■ Problem statement: Your answer should be the lines below from the one holding "Task: Click the application.yml Spring icon" through the one holding "569x662 pixels.", copied exactly and with nothing else.

■ Data:
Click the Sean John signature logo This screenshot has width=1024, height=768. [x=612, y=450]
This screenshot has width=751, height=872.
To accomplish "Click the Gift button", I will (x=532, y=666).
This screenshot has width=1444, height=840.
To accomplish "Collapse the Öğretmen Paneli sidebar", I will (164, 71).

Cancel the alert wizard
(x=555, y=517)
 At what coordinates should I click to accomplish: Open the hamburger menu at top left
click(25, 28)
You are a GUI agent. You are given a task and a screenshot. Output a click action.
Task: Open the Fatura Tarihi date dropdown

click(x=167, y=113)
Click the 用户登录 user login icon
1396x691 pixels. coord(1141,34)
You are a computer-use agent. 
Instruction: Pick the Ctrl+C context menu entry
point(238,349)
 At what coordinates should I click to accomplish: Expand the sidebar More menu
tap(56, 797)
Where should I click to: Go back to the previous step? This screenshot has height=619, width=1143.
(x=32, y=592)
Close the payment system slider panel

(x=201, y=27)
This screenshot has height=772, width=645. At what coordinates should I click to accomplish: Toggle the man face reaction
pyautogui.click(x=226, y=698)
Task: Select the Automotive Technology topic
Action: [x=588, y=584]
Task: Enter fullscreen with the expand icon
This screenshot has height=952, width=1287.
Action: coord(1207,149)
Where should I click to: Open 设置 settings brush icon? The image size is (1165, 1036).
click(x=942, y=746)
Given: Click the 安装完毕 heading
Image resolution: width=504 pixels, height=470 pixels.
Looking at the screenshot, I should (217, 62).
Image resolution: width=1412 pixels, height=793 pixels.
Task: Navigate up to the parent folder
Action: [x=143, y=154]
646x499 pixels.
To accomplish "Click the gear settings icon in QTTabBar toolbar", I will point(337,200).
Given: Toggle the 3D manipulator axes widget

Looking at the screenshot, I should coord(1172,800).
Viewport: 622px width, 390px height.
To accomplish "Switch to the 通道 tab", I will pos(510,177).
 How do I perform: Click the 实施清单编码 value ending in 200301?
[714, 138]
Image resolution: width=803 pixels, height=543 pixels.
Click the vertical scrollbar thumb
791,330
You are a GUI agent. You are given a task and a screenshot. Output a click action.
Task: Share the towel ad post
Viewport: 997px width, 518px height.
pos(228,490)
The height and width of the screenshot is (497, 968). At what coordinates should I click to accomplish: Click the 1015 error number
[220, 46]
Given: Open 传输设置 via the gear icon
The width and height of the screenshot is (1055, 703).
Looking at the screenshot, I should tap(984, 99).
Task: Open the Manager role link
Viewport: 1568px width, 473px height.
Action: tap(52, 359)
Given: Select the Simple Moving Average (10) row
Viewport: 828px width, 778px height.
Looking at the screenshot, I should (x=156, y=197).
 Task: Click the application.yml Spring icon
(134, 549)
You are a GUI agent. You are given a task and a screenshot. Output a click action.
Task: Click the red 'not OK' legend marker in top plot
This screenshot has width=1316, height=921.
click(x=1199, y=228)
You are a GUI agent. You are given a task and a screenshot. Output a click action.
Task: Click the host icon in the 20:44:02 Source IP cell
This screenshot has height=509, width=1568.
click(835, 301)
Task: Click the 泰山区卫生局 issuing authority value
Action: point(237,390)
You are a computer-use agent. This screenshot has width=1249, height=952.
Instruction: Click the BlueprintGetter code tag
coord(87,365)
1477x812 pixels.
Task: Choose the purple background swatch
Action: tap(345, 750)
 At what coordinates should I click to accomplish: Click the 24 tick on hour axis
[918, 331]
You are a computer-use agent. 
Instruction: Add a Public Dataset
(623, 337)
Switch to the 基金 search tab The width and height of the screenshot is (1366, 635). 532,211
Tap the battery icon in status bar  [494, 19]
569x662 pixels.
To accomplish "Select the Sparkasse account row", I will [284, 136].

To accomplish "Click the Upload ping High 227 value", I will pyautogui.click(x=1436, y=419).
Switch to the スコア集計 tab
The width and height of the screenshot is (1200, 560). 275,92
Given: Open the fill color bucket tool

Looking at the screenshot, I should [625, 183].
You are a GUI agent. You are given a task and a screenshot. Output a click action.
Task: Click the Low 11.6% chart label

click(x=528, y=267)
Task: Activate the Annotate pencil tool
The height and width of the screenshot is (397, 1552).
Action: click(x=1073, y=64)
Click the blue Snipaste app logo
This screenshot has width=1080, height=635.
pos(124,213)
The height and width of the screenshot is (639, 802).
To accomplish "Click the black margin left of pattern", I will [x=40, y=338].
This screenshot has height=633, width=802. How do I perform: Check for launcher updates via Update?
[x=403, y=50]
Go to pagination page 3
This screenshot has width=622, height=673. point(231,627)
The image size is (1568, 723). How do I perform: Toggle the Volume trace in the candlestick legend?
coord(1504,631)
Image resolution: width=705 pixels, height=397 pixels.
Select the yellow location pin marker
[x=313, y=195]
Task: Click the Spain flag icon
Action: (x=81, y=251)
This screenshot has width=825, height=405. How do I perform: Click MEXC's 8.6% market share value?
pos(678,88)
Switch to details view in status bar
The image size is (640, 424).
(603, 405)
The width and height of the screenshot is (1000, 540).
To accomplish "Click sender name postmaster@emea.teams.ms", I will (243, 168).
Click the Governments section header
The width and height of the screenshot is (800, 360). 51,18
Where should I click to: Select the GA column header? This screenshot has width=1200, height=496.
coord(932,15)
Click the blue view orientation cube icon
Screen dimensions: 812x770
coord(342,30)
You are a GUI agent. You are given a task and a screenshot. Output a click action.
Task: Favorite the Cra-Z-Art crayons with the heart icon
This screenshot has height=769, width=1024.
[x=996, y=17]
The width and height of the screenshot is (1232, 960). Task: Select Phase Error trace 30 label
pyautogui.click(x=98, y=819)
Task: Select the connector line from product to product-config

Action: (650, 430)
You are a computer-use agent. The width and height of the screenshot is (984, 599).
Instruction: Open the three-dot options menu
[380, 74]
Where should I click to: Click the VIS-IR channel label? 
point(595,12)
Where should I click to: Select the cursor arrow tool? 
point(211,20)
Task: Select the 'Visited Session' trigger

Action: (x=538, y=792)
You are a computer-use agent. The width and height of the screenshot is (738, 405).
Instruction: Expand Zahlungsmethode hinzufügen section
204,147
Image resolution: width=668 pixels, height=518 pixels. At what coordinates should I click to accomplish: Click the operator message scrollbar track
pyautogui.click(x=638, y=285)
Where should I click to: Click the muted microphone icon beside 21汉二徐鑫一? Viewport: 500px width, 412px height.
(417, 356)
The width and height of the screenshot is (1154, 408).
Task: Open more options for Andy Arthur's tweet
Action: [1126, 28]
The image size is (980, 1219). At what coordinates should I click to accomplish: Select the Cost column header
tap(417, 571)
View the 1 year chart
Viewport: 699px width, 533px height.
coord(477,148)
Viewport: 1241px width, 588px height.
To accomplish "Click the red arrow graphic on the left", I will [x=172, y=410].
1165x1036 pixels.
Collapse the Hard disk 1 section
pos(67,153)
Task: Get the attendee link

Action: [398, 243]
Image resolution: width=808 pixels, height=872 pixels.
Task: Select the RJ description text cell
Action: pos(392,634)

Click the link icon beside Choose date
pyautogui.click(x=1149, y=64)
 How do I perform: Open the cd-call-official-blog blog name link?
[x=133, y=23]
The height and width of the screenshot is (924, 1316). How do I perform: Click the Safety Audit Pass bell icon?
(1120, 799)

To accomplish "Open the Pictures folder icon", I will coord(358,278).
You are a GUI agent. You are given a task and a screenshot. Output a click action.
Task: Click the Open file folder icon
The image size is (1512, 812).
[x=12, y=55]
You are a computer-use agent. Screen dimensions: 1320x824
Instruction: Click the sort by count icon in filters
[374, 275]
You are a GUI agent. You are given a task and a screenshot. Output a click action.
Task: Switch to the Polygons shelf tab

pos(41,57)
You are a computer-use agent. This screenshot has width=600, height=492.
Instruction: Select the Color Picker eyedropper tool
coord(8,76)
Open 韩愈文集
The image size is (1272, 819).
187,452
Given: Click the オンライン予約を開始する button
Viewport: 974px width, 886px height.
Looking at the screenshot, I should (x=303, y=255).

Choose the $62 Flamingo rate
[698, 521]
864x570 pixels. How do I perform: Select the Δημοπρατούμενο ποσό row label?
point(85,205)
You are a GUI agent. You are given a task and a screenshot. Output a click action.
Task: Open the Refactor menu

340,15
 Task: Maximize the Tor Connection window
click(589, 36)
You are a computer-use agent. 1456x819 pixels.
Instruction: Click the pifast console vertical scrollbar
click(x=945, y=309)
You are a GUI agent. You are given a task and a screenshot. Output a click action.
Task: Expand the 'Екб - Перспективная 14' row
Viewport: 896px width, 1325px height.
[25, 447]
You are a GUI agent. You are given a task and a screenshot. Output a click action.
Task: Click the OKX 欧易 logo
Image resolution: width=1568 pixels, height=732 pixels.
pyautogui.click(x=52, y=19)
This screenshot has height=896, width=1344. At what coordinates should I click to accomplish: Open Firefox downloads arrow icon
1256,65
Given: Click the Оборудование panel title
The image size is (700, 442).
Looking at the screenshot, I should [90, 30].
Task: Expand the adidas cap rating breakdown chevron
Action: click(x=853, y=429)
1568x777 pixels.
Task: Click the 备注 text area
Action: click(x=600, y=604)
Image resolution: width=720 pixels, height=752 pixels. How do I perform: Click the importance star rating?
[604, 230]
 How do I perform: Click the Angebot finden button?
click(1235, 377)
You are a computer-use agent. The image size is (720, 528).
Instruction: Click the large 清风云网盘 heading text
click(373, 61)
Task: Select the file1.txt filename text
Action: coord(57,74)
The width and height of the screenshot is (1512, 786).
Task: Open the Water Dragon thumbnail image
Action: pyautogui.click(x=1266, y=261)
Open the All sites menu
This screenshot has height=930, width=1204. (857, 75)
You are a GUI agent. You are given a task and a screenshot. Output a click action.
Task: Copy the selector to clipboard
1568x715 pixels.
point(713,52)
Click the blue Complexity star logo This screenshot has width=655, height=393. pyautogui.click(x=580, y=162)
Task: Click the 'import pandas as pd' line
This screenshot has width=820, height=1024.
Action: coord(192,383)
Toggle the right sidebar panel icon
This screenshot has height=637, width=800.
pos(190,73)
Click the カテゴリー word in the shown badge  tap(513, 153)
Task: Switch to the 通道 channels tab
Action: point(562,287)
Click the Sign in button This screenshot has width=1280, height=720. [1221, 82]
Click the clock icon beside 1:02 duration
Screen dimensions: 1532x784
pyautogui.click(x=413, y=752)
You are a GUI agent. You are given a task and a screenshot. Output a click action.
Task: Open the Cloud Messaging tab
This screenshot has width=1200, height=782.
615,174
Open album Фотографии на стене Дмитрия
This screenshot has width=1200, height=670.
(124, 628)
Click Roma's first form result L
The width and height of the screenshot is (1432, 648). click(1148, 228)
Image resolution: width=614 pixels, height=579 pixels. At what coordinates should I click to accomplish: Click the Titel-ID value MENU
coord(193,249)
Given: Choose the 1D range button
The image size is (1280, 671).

■ Answer to this task:
 Task: Click the application.yml Spring icon
(134, 549)
You are a GUI agent. You are given a task and a screenshot. Output a click action.
Task: Click the red 'not OK' legend marker in top plot
This screenshot has width=1316, height=921.
click(x=1199, y=228)
You are a GUI agent. You are given a task and a screenshot. Output a click action.
Task: Click the host icon in the 20:44:02 Source IP cell
This screenshot has height=509, width=1568.
click(835, 301)
Task: Click the 泰山区卫生局 issuing authority value
Action: point(237,390)
You are a computer-use agent. This screenshot has width=1249, height=952.
Instruction: Click the BlueprintGetter code tag
coord(87,365)
1477x812 pixels.
Task: Choose the purple background swatch
Action: tap(345, 750)
 At what coordinates should I click to accomplish: Click the 24 tick on hour axis
[918, 331]
You are a computer-use agent. 
Instruction: Add a Public Dataset
(623, 337)
Switch to the 基金 search tab The width and height of the screenshot is (1366, 635). 532,211
Tap the battery icon in status bar  [494, 19]
569x662 pixels.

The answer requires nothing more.